Recently Kimberly Whitler published an article in Forbes titled, “Are 45 Year Old Marketers an Endangered Species?“
I’ve been investigating this for some time now. This is a time of turmoil. This is a time of unrest. On one hand you have a world that has already changed. We already interact with everything digitally, we already use our phones for everything, we hardly ever watch live TV unless it’s a special event. What’s interesting is that the shift happened so rapidly that we don’t even realize how fast the earth moved beneath our feet.
A great illustration is the graph below that compares AOL’s subscriber base (traditional media) to Netflix’s subscriber base (digital media). Take a look at the stark inflection points both ways. In the second quarter of 2006 compared to the third quarter of 2007 AOL lost 56% of their subscriber base. Imagine a company as large and dominant as AOL was at the time losing over half their entire customer population in just over a year. Let’s review Netflix by contrast. In the third quarter of 2010 to the third quarter of 2011 Netflix increased it’s subscriber base by 67%. This level of change happened so quickly it blindsided everyone, in particular marketers.
Marketing is all about eyeballs. What is capturing your target customer’s attention? For decades it was the newspaper, then the radio, then television, then the internet. You were present and you were captivated and could be sold to. Let’s now consider the greatest of all disruptions to this landscape–the smartphone..and more specifically the iPhone (see the chart below on the units sold). From 2009-2015 unit sales went up 10x.
That is astonishing. Now compare that with the fact that Deloitte research has found that the average smartphone user checks their phone 46 times a day. The point in stating this is that eyeballs shifted drastically, and not just some eyeballs….everyone’s eyeballs. The consumer was now in control and was connected to world of entertainment and information at their fingers. Social networks blossomed and entire industries were created. There’s no need to watch the weather channel and wait for my city to come up–there’s an app for that! There became an app for everything. The marketer lost complete control of a century’s worth of consistency in just 6 years. How can you even imagine preparing for that? The entire chessboard has been reset, and the marketer didn’t even know the game was chess still.
So if we look at the age of a Vice President of Marketing at the time in 2009 they were likely around 40 years old. As their careers expanded they may been promoted to Senior Vice President in 2012, but in 2015 when they thought they were on a track to become the CMO the entire ground had shifted beneath their feet. An iPhone and all the commerce connected to it was hardly in existence when they were the VP and now it dominates how their customers are consuming. At the same time this was occurring consumers changed their entire buying habit. So why would the CEO make someone their top marketer if they didn’t truly intimately know their customer? Some folks were able to get away with being “translators”.

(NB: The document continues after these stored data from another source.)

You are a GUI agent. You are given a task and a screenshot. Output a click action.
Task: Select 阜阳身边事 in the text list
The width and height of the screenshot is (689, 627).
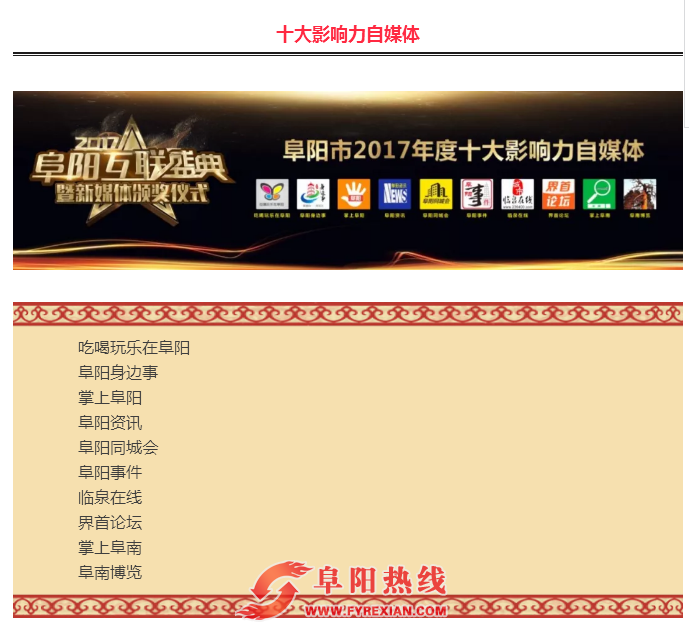pyautogui.click(x=118, y=373)
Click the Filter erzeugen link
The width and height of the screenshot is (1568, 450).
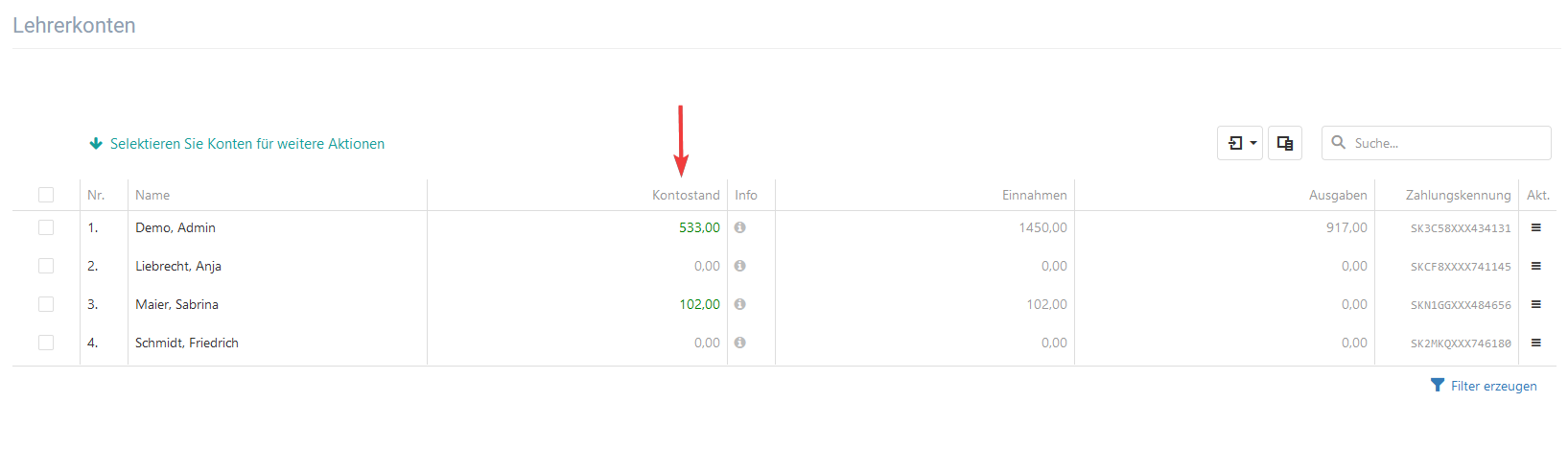pyautogui.click(x=1484, y=386)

Today’s boards of directors are now asking the senior management, “what are we doing about digital?” and some are even asking for the exact metrics. They previously may have needed a translator; meaning someone who could help draw a parallel between normalized more traditional marketing metrics to what that actually meant in digital speak. So in 2016 our past VP of marketing is now 46. He may have hired some great 25-35 year olds that were baptized in digital and has been able to get away with telling his boss that he has to be the go between. When all of a sudden digital has now become the standard and CEO himself is being immersed in it. Senior managers want to be closer to the actual detail because their jobs are on the line too. Guess what…the 46-year-old ‘translator’ is now out, and up comes the ‘kids’ that were baptized in the modern world.
So back to my first point:
A study carried out in Britain said that cognitive decline in the brain begins at 45. Now there’s plenty of incredibly smart 45-year-olds and it’s silly to say people over 45 are somehow getting less smart, but imagine having to re-imagine yourself and learn a new world at that age.
The amazing silver lining here is that if CMOs are able to adjust, move faster, become data driven and re-learn everything they were taught in their first 20 years of their career..they will survive and thrive. Combining new knowledge with wisdom of experience is an incredible asset. Get a team full of 60 year olds with wisdom and intelligence…you can go rule the world!The 45 year old RIGHT CMO is not endangered…she’s being looked for.